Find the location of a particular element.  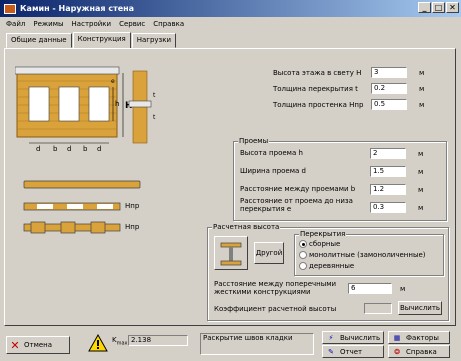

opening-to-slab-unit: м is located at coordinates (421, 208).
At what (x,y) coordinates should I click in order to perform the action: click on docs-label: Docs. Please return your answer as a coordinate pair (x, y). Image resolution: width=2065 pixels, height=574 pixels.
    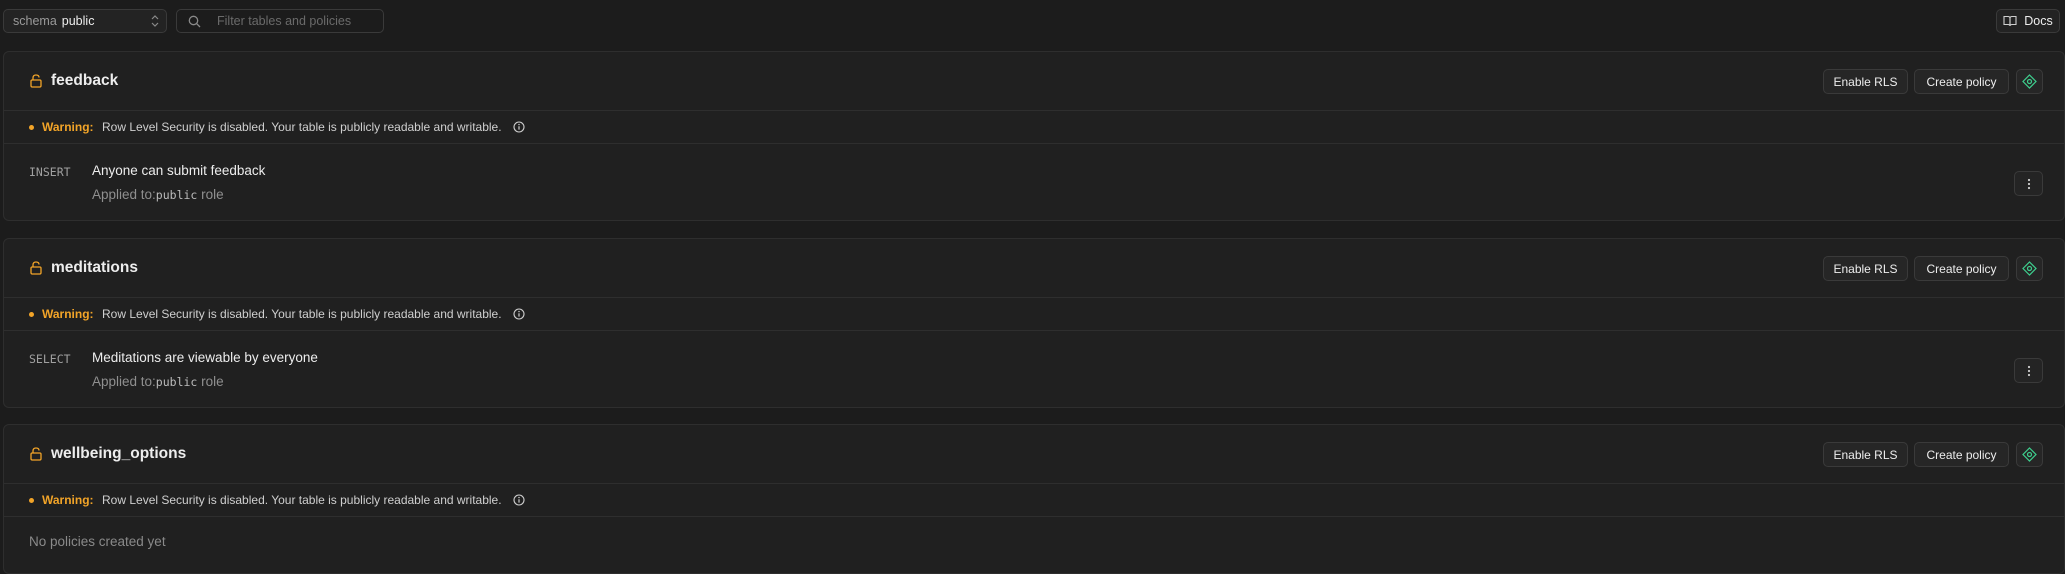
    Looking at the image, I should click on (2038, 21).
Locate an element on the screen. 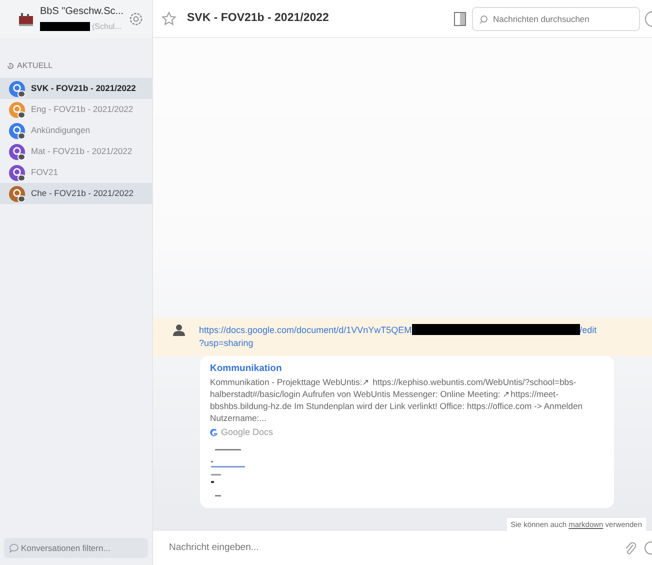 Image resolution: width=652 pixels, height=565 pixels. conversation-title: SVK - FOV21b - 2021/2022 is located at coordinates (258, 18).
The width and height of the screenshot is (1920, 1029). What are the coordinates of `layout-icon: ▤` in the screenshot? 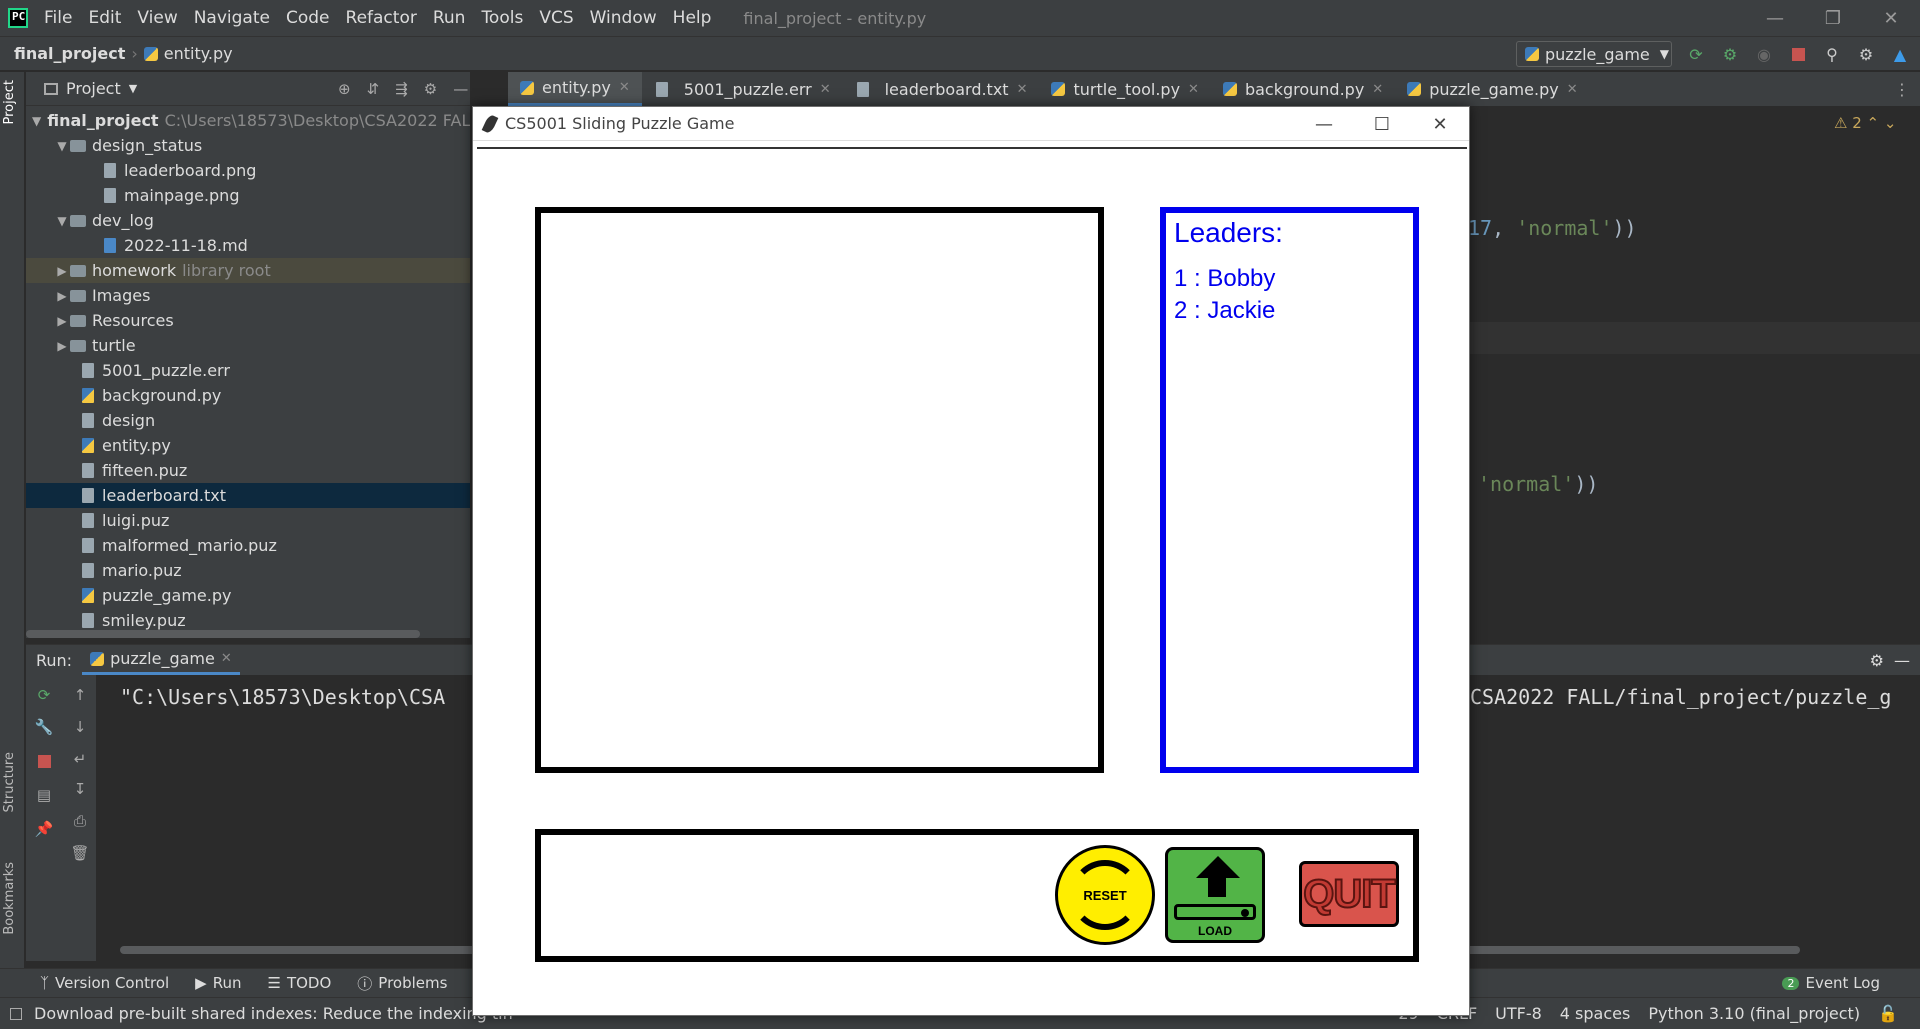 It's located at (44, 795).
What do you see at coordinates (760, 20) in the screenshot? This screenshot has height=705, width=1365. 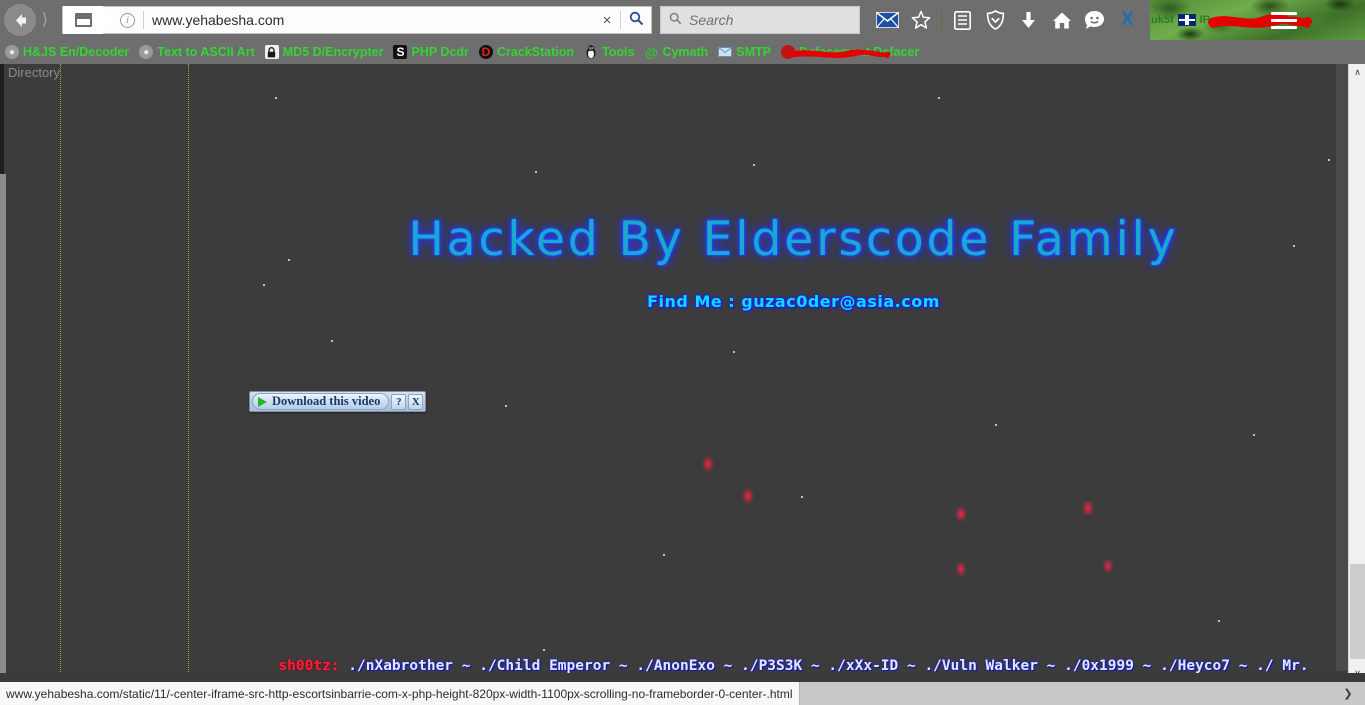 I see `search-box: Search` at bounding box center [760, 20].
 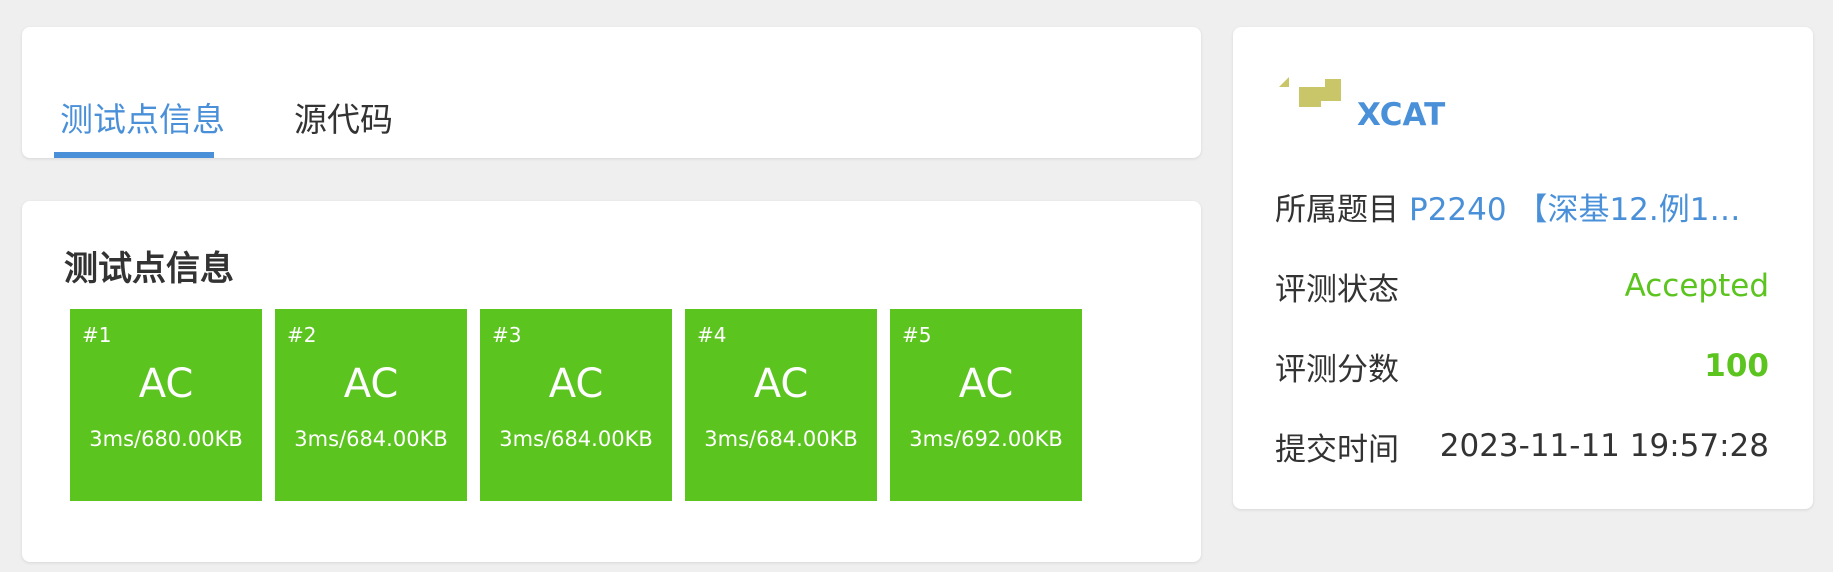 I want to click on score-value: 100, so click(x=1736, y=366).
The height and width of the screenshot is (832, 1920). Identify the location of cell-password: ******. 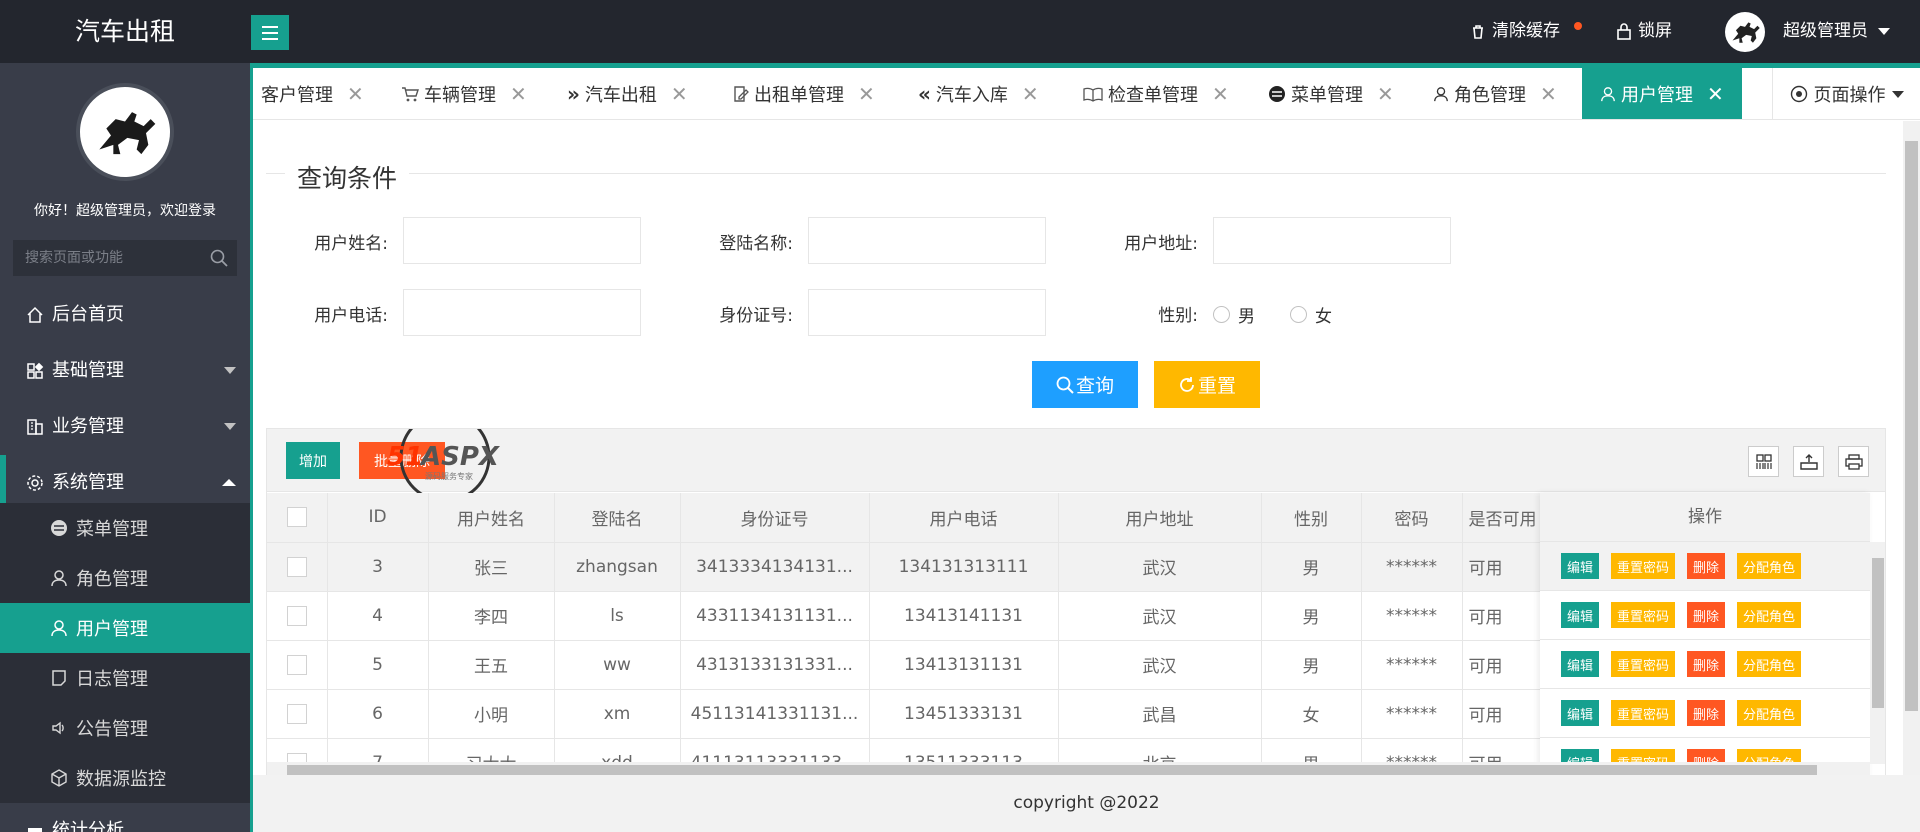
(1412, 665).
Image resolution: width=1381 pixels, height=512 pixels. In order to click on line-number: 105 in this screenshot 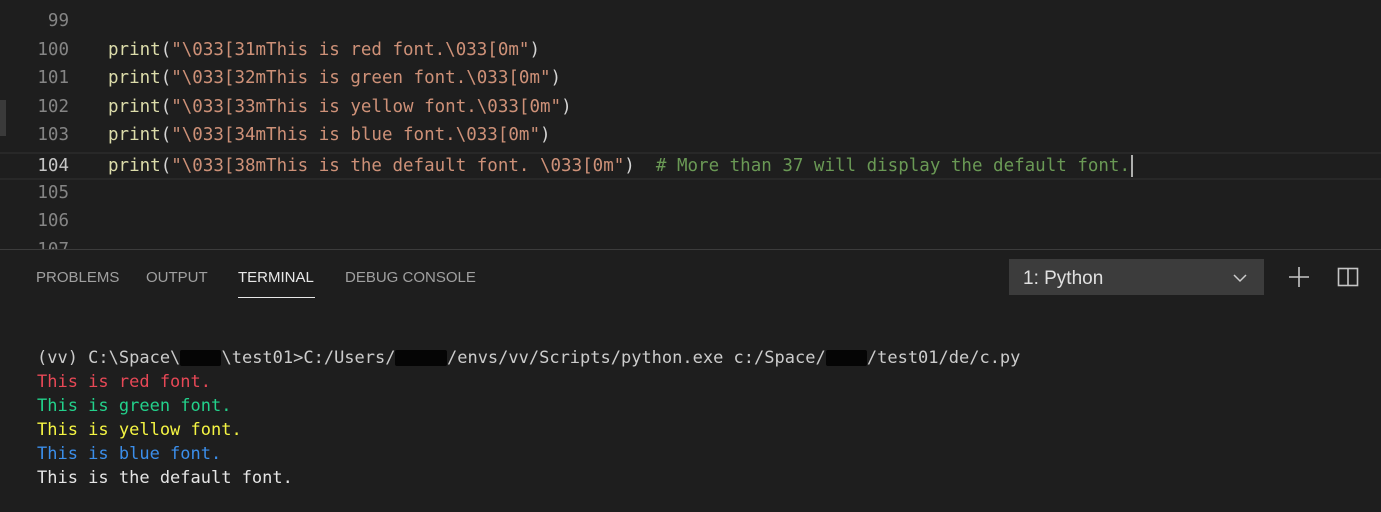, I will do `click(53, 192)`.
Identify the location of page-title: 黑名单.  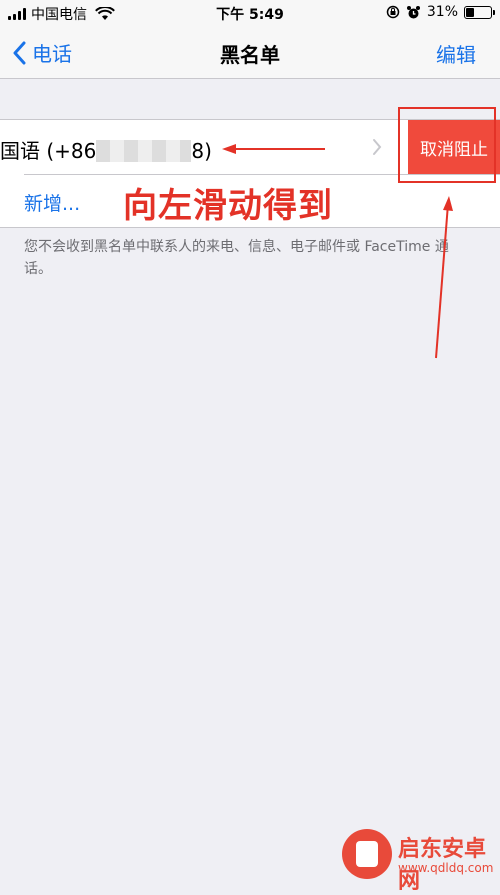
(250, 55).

⁂

* Task item
Please return, word for word, the lines of the items between the line containing "I want to click" and the line containing "(1412, 665).", inclusive, leaving the pictures out.

* Solution to the exercise
  I want to click on score-value: 100, so click(x=1736, y=366).
The height and width of the screenshot is (832, 1920). Identify the location of cell-password: ******. 
(1412, 665).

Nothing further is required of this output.